A spokesman said: "We conducted a review to make sure we have the capability to deliver well-designed policies that have a real, measurable impact on the children and young people who need it most, while minimising costs to the taxpayer.
"The review found that the DfE has committed and hard-working staff producing high quality work, but that the Department can and should work more effectively and efficiently.
"Over the coming months we will target our staff time and money on only our top priorities, cutting red tape and concentrating on the work that adds the most value. We are reducing the size of our backroom staff (such as HR, finance and IT) and merging offices to reduce the cost of our buildings.
"The DfE had already committed to reducing its administrative budget in real terms by 42% from 2010/11 to 2014/15. Following the review, our target is a 50% reduction to £290 million by 2015/16 and we have already achieved over half of these savings."
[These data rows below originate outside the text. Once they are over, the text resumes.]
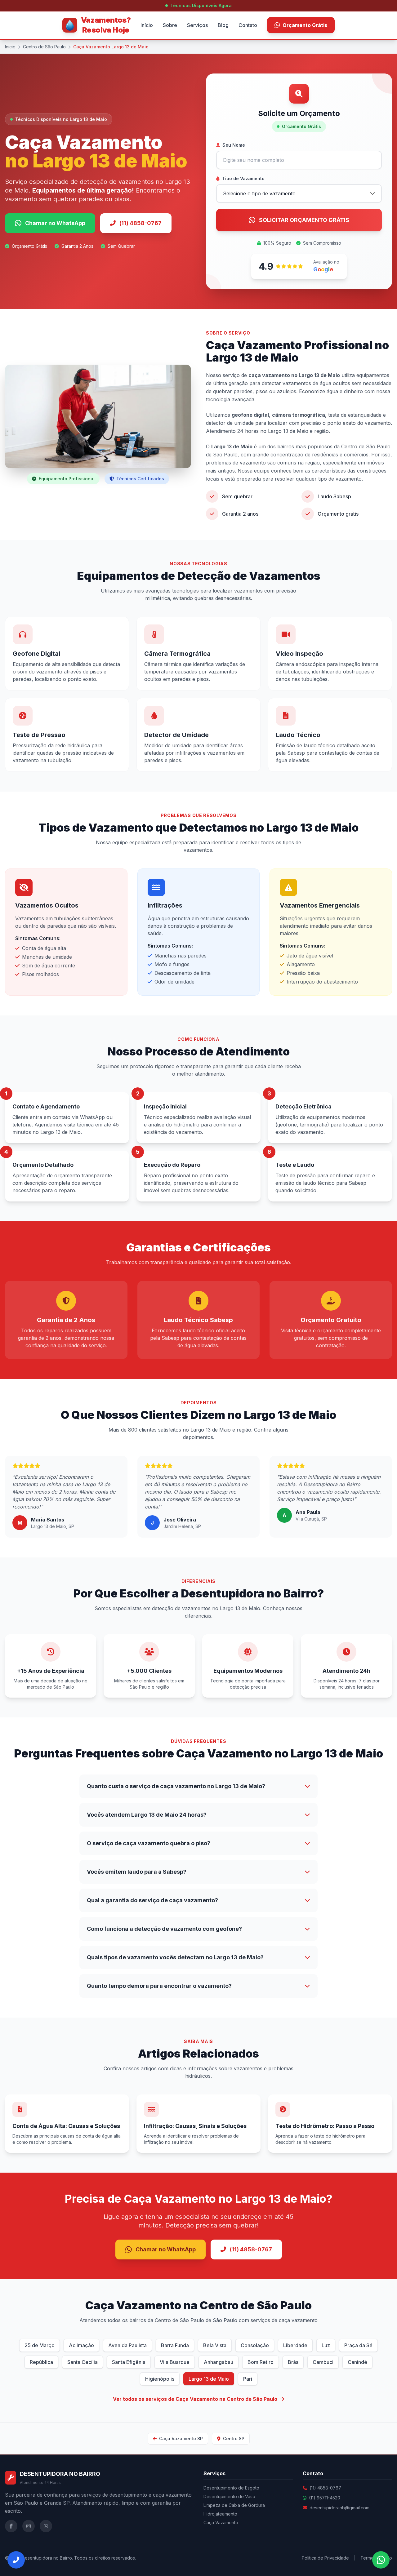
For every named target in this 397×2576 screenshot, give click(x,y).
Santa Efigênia (128, 2362)
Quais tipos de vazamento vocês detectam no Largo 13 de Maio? (175, 1957)
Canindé (357, 2362)
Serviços (197, 25)
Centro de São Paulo (44, 46)
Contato (248, 25)
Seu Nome (233, 145)
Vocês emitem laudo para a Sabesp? (136, 1871)
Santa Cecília (82, 2362)
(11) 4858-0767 (140, 223)
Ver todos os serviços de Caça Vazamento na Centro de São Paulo (195, 2399)
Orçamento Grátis (305, 25)
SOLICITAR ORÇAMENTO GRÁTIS (304, 220)
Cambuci (323, 2362)
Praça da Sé (358, 2345)
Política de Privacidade (325, 2557)
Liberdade (295, 2345)
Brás (293, 2362)
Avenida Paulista (127, 2345)
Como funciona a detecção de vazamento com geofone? (164, 1928)
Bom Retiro (261, 2362)
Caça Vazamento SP (180, 2438)
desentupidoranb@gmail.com (339, 2507)
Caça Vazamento (220, 2522)
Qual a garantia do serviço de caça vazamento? (152, 1900)
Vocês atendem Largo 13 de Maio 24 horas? (147, 1814)
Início (147, 25)
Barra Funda (175, 2345)
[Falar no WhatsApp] (381, 2560)
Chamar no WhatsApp (55, 223)
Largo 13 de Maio (209, 2379)
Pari (247, 2379)
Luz (326, 2345)
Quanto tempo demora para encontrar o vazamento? (159, 1986)
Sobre (170, 25)
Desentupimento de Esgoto (231, 2487)
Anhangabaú (218, 2362)
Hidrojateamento (220, 2513)
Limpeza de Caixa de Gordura (234, 2505)
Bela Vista (214, 2345)
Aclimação (81, 2345)
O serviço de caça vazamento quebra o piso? (148, 1843)
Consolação (255, 2345)
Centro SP (233, 2438)
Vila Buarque (175, 2362)
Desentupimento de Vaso (229, 2496)
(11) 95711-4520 (324, 2497)
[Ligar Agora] (16, 2560)
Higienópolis (159, 2379)
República (41, 2362)
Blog (223, 25)
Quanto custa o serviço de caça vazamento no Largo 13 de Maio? (176, 1786)
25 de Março (40, 2345)
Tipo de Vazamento (243, 178)
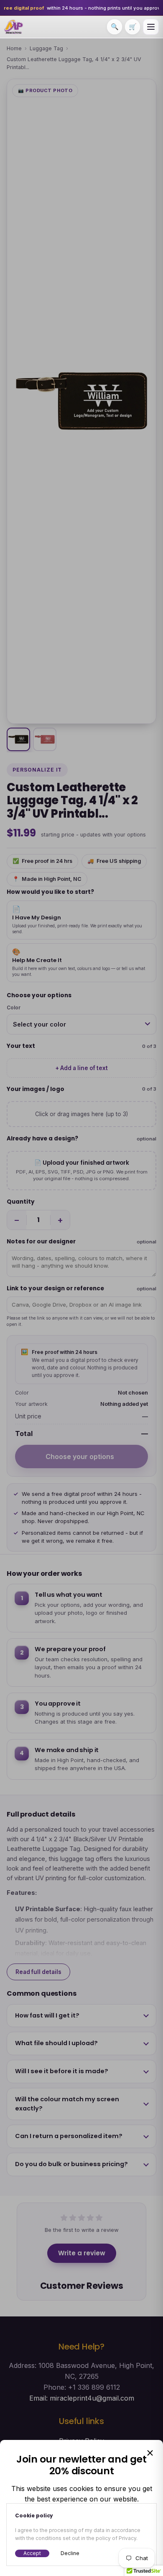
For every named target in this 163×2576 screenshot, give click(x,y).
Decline (70, 2553)
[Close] (150, 2453)
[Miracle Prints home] (13, 27)
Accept (32, 2553)
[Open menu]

Mark Serwotka, general secretary of the Public and Commercial Services union, said: "Education Secretary Michael Gove appears to want to run the education department as some kind of nightmarish right-wing experiment, playing politics with people's livelihoods and putting at risk the very important services DfE civil servants provide to teachers and the public."
Shadow education secretary Stephen Twigg said: "While Labour support efficiency savings in the civil service, this document says certain work that isn't a ministerial priority will stop, raising the prospect that programmes and services will be axed. Michael Gove needs to explain to parents how this will affect them.
"Last week the Education Select Committee warned that children's policy was in danger of withering. Now these leaked plans makes no mention of children's policies - services like Sure Start and support for vulnerable children or those in care. It focuses exclusively on academies and free schools.
"Policies must be based on what families want, not out-of-touch ministers."